* **Problem**:
In the article below about President Obama's rising poll numbers, what share of white men without a college degree approved of his job performance early in the year?

* **Text for analysis**:
--- START ---

Joan Walsh is Salon's editor at large.

A blue Christmas for John Boehner

President Obama's poll numbers rise as he fights for jobs while the House speaker winds up hostage to the Tea Party

President Barack Obama and House Speaker John Boehner (Credit: Reuters/AP)

President Obama’s poll numbers have been climbing steadily since he stopped compromising in search of a “grand bargain” deficit deal during the summer, and began fighting for jobs. They dropped much of the summer as he struggled to get a deal. At one point, polls showed that a third of independents, and most Democratic-leaning independents, wanted Obama to fight Republicans harder.

He got the message, and it’s been good news politically ever since. His strong numbers in the two most recent CNN and ABC/Washington Post polls prove that more Americans realize that it’s Republicans who are playing politics with the economy, and who are exclusively serving the interests of the top 1 percent. The climb in Obama’s numbers is particularly noteworthy among middle-class and self-described independent voters. Voters now trust the president more than the GOP not only on the issue of jobs, but taxes as well.

Even white men without a college degree, who have been one of the toughest groups for this president to win over, give him higher ratings than they have all year. More than 40 percent approve of the job he’s doing, and that number is higher than the share of that demographic group who voted for Obama in 2008. Early this year, only 22 percent of that group approved of the president’s job performance, according to a National Journal/Pew Research Center poll.

--- END ---

* **Collected material**:
--- START ---

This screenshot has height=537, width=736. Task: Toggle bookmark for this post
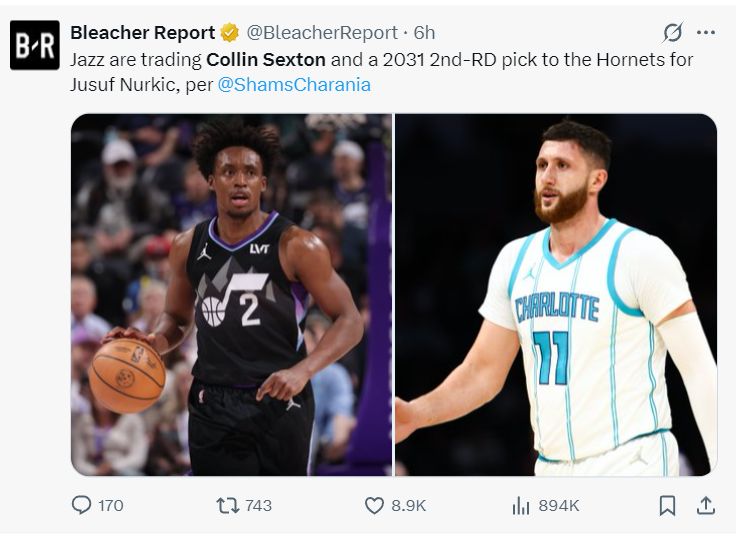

--- END ---

* **Answer space**:
22 percent, according to a National Journal/Pew Research Center poll.